*** Opening of Supplied data ***
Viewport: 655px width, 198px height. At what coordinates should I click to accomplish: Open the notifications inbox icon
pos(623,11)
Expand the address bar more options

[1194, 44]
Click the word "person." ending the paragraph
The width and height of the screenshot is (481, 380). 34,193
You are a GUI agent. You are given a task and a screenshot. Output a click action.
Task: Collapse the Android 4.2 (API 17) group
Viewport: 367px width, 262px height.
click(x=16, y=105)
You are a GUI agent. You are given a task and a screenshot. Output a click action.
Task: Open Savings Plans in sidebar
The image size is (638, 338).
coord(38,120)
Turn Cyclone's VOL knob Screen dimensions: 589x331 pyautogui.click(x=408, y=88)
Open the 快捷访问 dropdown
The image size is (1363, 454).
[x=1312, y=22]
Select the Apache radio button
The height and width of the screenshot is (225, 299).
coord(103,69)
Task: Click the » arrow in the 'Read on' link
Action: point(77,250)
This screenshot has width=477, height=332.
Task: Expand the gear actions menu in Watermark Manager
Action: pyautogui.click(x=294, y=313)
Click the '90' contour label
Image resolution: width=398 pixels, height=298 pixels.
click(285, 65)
*** Close of Supplied data ***
Problem description: Restate word for word each line of the data from the one with "Task: Collapse the Android 4.2 (API 17) group" to the last, keeping both ends.

Written solution:
Task: Collapse the Android 4.2 (API 17) group
Viewport: 367px width, 262px height.
click(x=16, y=105)
You are a GUI agent. You are given a task and a screenshot. Output a click action.
Task: Open Savings Plans in sidebar
The image size is (638, 338).
coord(38,120)
Turn Cyclone's VOL knob Screen dimensions: 589x331 pyautogui.click(x=408, y=88)
Open the 快捷访问 dropdown
The image size is (1363, 454).
[x=1312, y=22]
Select the Apache radio button
The height and width of the screenshot is (225, 299).
coord(103,69)
Task: Click the » arrow in the 'Read on' link
Action: point(77,250)
This screenshot has width=477, height=332.
Task: Expand the gear actions menu in Watermark Manager
Action: pyautogui.click(x=294, y=313)
Click the '90' contour label
Image resolution: width=398 pixels, height=298 pixels.
click(285, 65)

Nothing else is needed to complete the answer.